◆ **WHAT THIS EXERCISE ASKS**:
**1.** According to the accepted reply in the forum thread on machine translation editing, for which kinds of translations can post editing become a time saver?
**2.** Extend the forum thread on machine translation editing, picking up after its final sentence.

[START PASSAGE GIVEN]

🐈
» Groups » Writers & Translators » Forum » Machine translation editing
Page options
translits
Community Member

Machine translation editing

I wonder what people think of machine translation editing. Is it not easier just to translate anew? : )

 

I might have missed something and machines became really smart in translating. Things I remember were funny, like "We accept express Americans" and such... 

 

Please share your experience, if you have.

ACCEPTED SOLUTION
versailles
Community Member

MT post editing is something that is requested more and more even by translation agencies. Opinions vary about this trend, some refuse it, others view it as an inevitable shift in the industry.

 

I use a CAT and one of the features of a CAT is machine pre-translation. Of course, the quality the version of Google Translator that you can find on Google is too low to be used in MT post edition, but there are commercial APIs that CAT tools can use, which combined with a translation memory, provide an output that is very usable for post editing.

 

Once you know your CAT tool and once you link it to few MT resources (for a fee), post editing may become a time saver for some kind of documents. This is especially true with technical translations and, I find, with some IT related translations. Probably because this is a field that is well covered by commercial translation memories.

 

For literature, news, and all general language content, MT and translation memories are not very useful. With this kind of material, you often spend the same amount of time post editing the MT than translating from scratch. If not more.

[END PASSAGE GIVEN]
[START SOURCE EXCERPT]

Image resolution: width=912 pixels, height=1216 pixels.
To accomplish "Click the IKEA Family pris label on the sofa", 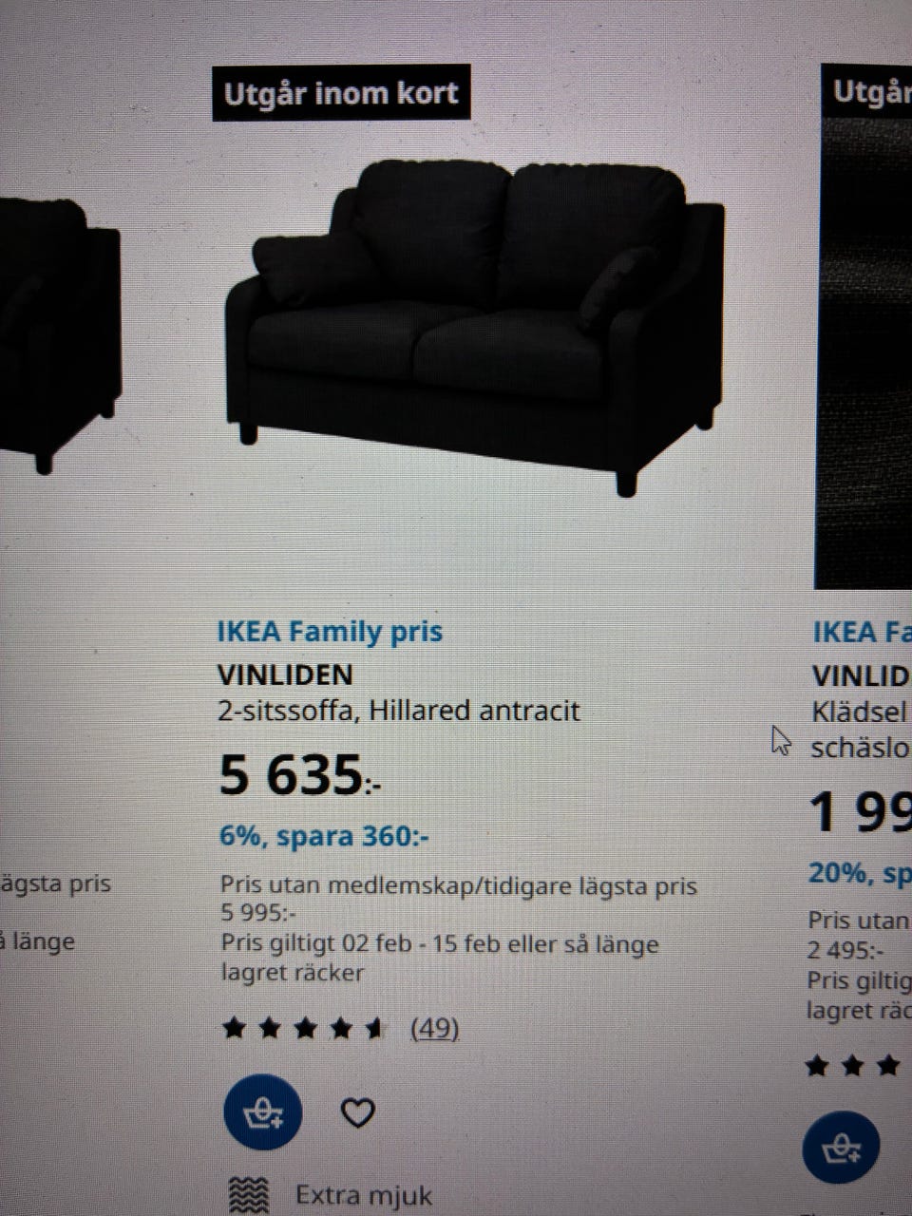I will tap(330, 632).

[END SOURCE EXCERPT]

◆ **ANSWERS TO EACH TASK**:
**1.** Technical translations and some IT-related translations.

**2.**
I could write for hours about MT and translation in general, for now, however, I will spare you, poor mortals 🙂

-----------
"Where darkness shines like dazzling light"   —William Ashbless

View solution in original post

19 REPLIES 19
mthornton-cpc
Community Member

Many moons ago I worked in localization. There was a client who insisted we try out some machine translations (in an effort to save on budget), despite our objections. Some of the best examples of how bad it was had to do with feminine/masculine words and the swapping of "s/he" for "it" and vice versa. Things along the lines of: "Install the software on the computer and run him." 

Melissa T

Not so bad. May be I should revise my attitude. What was the machine if I may ask?

Gosh, Svetlana, it was so long ago I don't recall. Must have been 2007 or so. I miss working in localization. Cultural studies were some of my most enjoyable work!

Melissa T

Ah, I know, leaving the most enjoyable behind : )

Anyway, I am glad I started the talk. Now I see I've been holding to the old idea that the MT is funny, and it's time to reconsider.

What do you focus on lately, by the way?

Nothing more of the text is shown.